Your instructions -> How many lines in the records below contain the string "pixels"? Answer with the number alone.

Records ->
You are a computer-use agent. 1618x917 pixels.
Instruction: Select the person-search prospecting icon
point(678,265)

==

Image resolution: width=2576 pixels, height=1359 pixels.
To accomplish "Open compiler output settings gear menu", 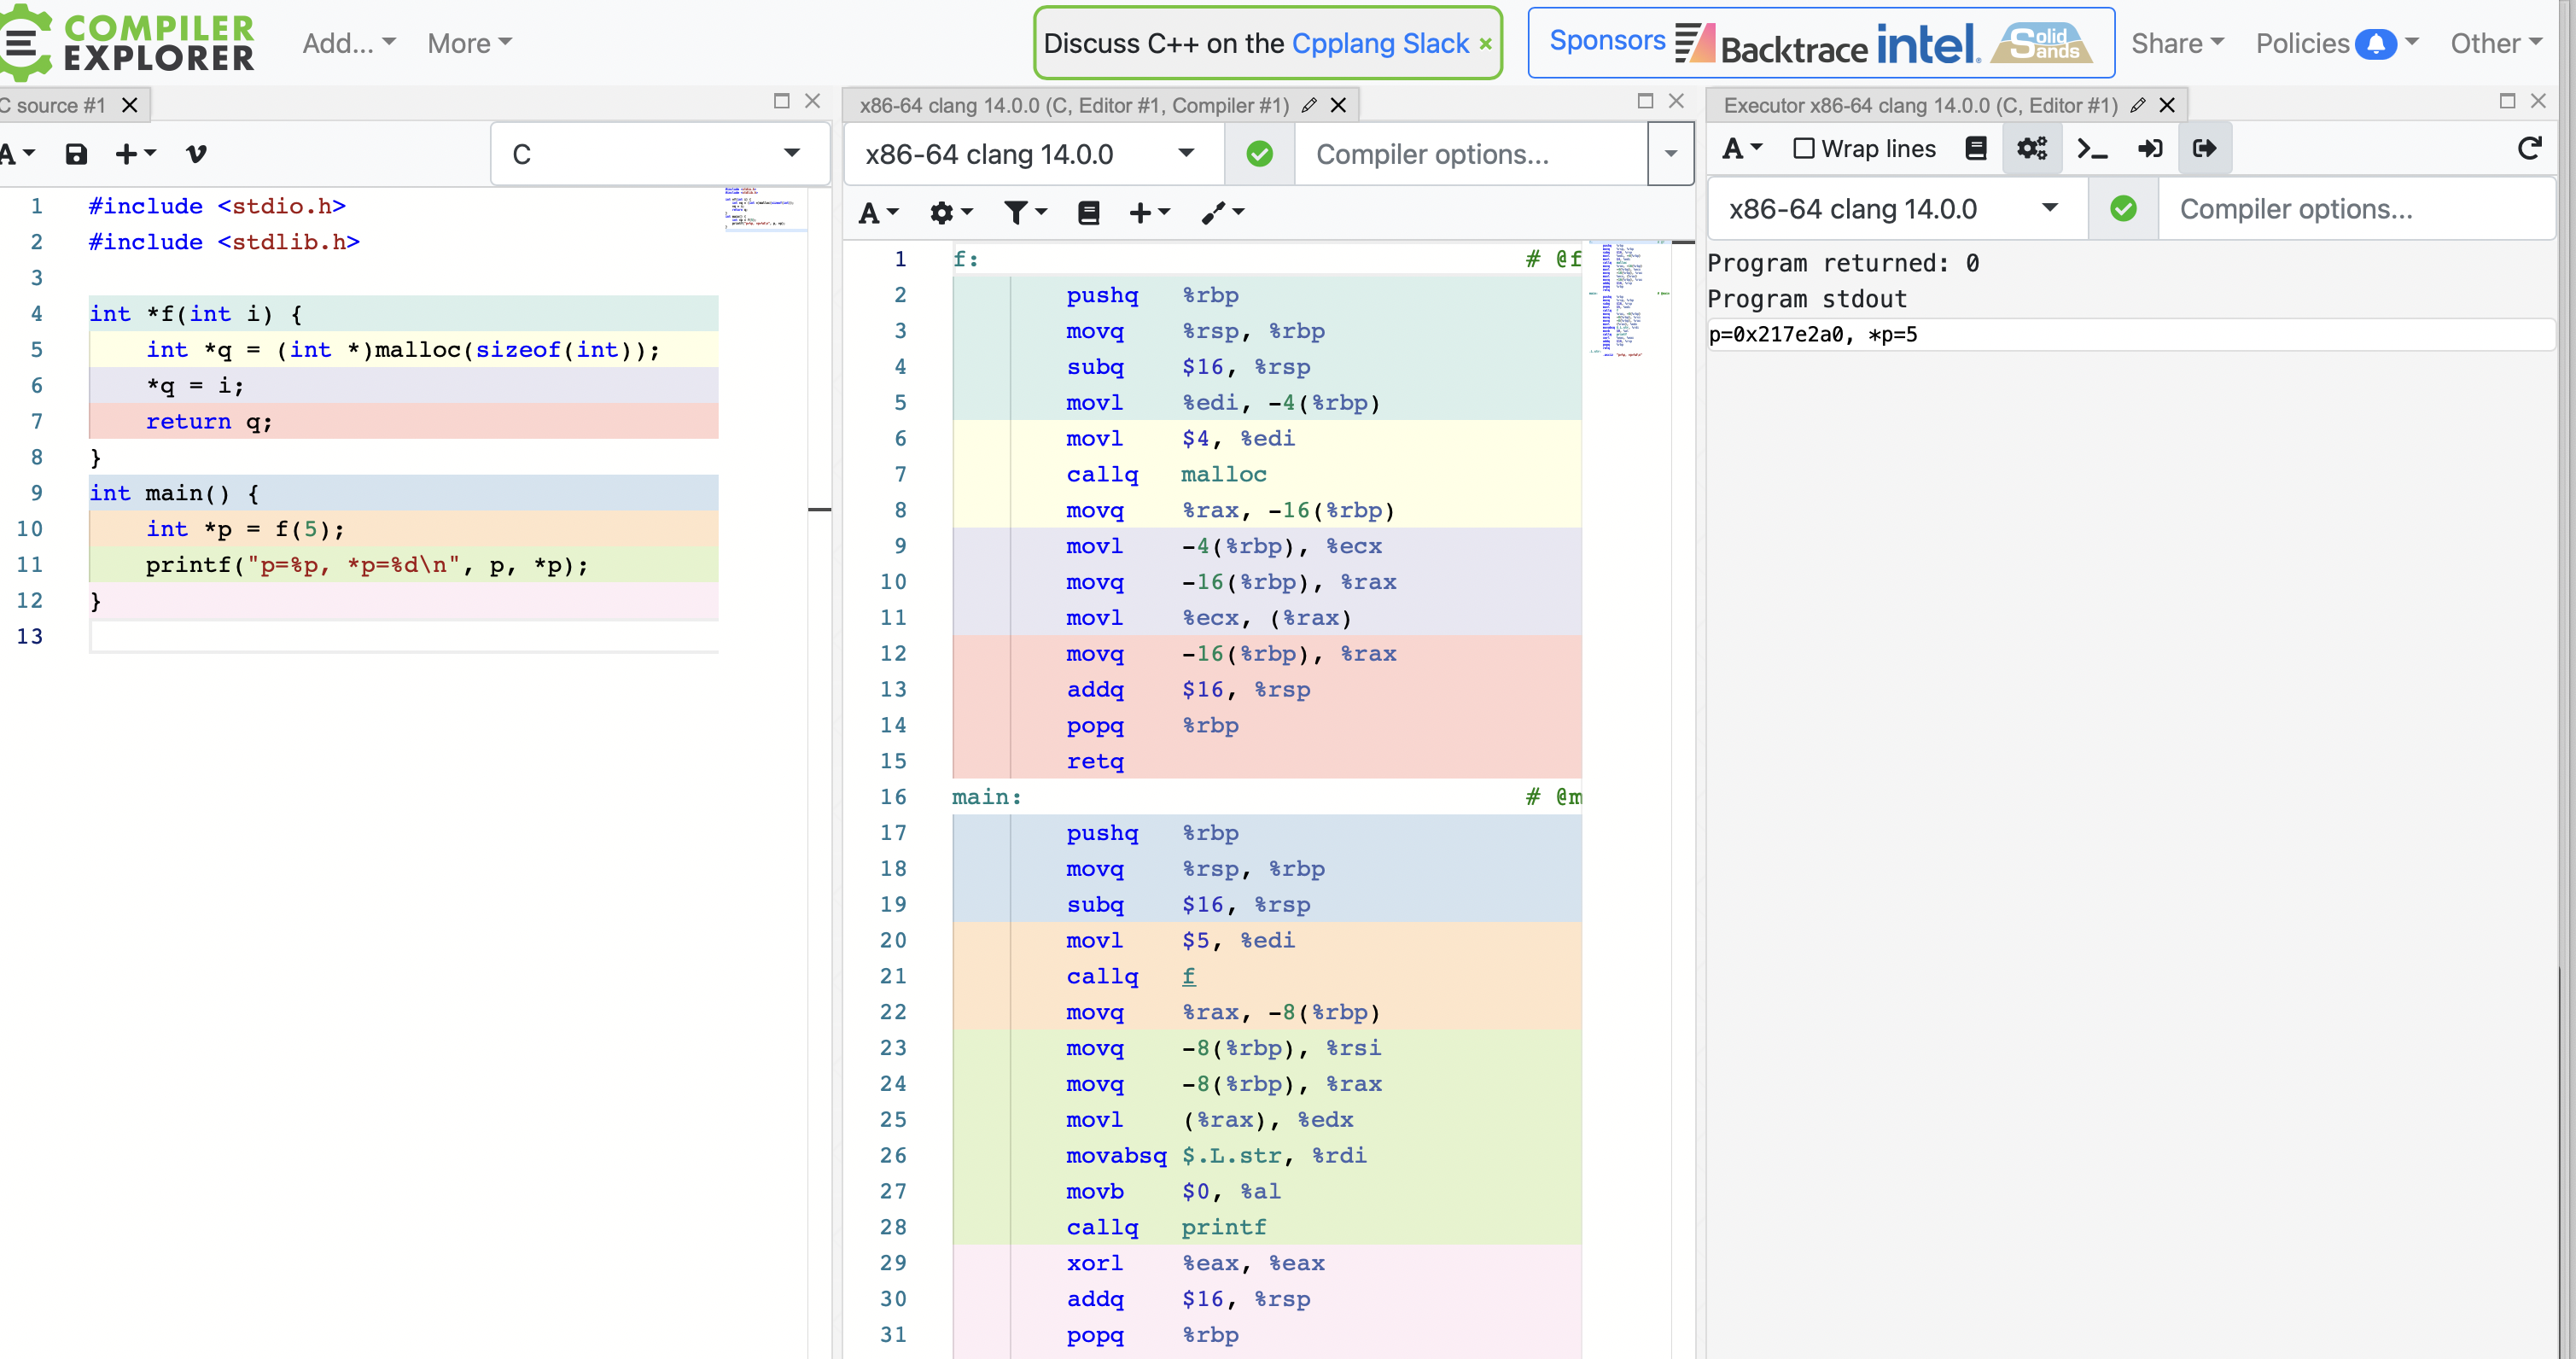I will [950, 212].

Response for this exercise -> 2